Is SWOT analysis helpful in setting prices?
Or a road map to disaster?
SWOT (strengths, weaknesses, opportunities and threats) analysis is used in a variety of ways for a variety of purposes. Everything from strategy development to customer service enhancements to productivity improvement. Given it’s versatility, is it an effective tool for setting prices? Let’s look at each of the components.
It would seem that knowing your strengths would be critical to effectively establishing price. After all, how do you know what your competitive advantage is if you don’t do a strengths analysis? Right?
That’s not been my experience. Most companies, when analyzing strengths do so from the perspective of what they believe the customer wants. Indeed, the ‘strengths’ they identify were often created in response to a competitor having made ‘improvements’ in their offerings. Yet neither they, nor their competitors, asked their customers whether they valued the enhancement.
A much more effective way to determine your offerings’ strength is to ascertain which of your customers are paying the highest prices for what you offer. Then asking them what they value most about your offerings. While you’re there, you might want to ask them what you could do to help them serve their customers better. Identifying your customers’ customers needs is a great way to gain a long-term advantage.
In my experience identifying an offerings’ weaknesses creates only one result – lower prices for you. It’s human nature to place greater emphasis on our shortcomings than on what we do well. The unfortunate result is that we don’t charge for the value we provide.

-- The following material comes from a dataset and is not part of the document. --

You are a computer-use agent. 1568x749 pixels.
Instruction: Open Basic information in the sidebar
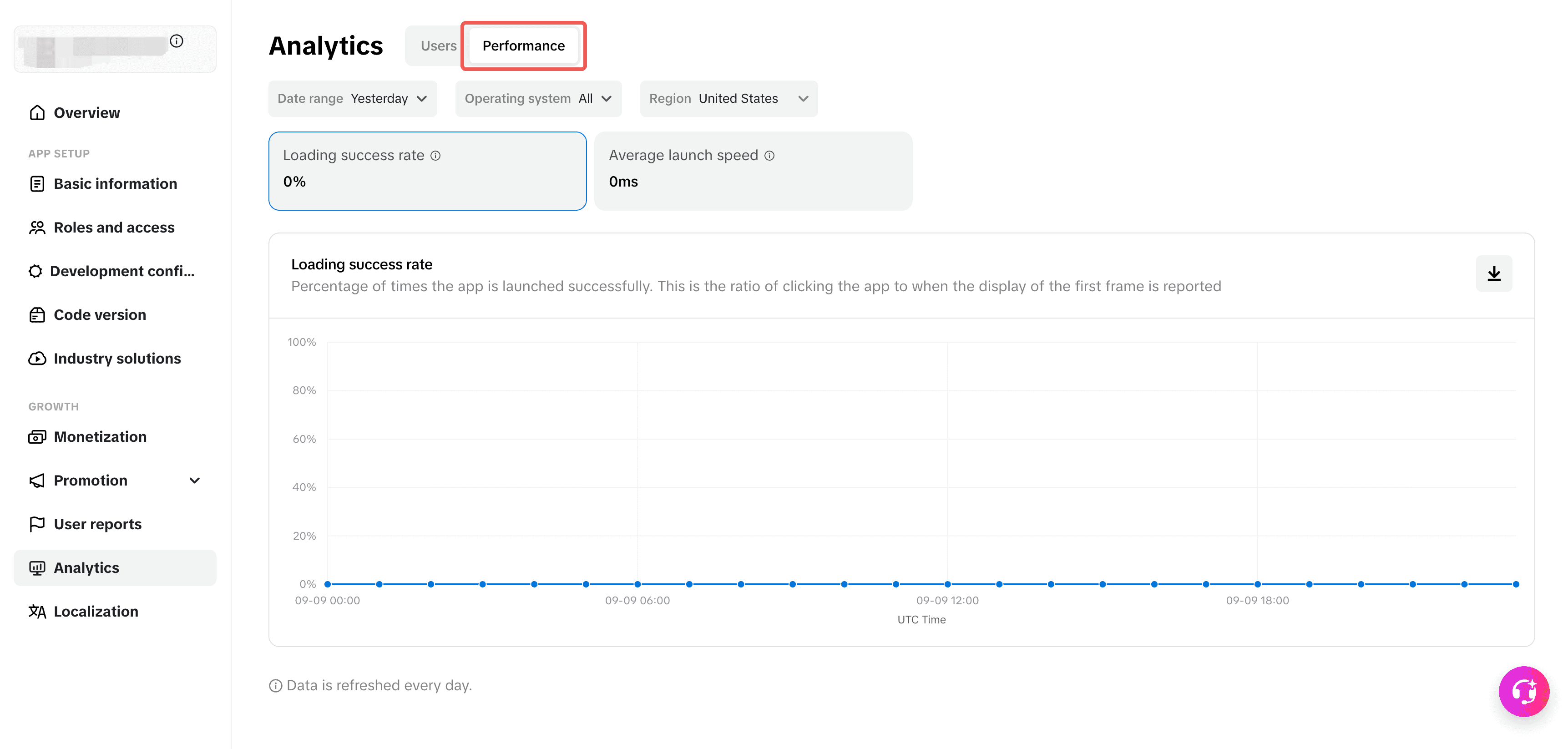115,184
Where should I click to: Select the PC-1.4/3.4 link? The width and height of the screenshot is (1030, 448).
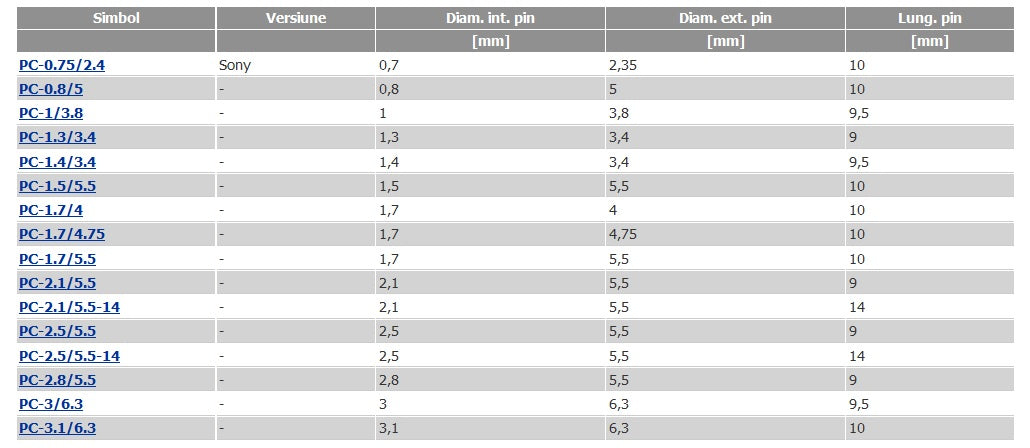57,162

How do we counteract this natural tendency? First, stop looking at weaknesses as failures. The reality is that perfection is not humanly possible. If you accept that premise, you know that your offerings will always possess some weakness, but so will your competitors‘ offerings. Focus on the value that your customers see, the value you identified in your discussions with them.
Next realize that, unless that weakness is resulting in a growing number of customer complaints or costing you sales, it’s likely that it’s an aspect of your offering that your customers don’t care about. If that’s true, then it doesn’t make sense to invest resources to remove that weakness?

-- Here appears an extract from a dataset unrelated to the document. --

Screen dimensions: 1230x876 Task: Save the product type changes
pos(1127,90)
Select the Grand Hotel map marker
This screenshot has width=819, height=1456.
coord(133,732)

I’m a strong advocate of remaining open to all possibilities. I’m equally strong in my conviction that analyzing opportunities to make sure that they make sense is essential. Over the years I’ve met a lot of people who are easily distracted by any shiny object that appears on the horizon with the unfortunate consequence that they don’t accomplish anywhere near their potential.
Here are a few questions to help you determine whether or not an opportunity makes sense for you and your company.
- Is this something I’m passionate about?
- Can I see myself working tirelessly to make this opportunity a reality?
- Does this opportunity fit our strengths as defined by those who pay us the most for our offerings?
- Is this something that our best customers, those who value what we do the most, want?
These simple questions can help you quickly and effectively determine whether what you’re seeing is really an opportunity for you.
Unfortunately too many business owners/leaders look at their competitors as possible threats. The reality is that if you’re effectively helping your customers serve their customers, you don’t have any competitors. Looking at others in your industry as competitors simply clouds the issues and distracts you from your primary mission – finding new and exciting ways to serve those who value what you have to offer.
Often the greatest threats come, not from within your industry, but businesses outside your industry that are serving the same market you serve. Monitor the spending habits of your market to see where they’re shifting their spending. It’ll give you a sense for the value they perceive and what kind of value you need to provide in order for them to remain loyal customers and for you to maintain or enhance your profit margins.
It’s counter-intuitive, but there are many more pitfalls than advantages to using SWOT analysis in setting prices. Use the alternatives I’ve suggested and you’ll enjoy greater customer loyalty, higher prices, higher margins and a stronger bottom line.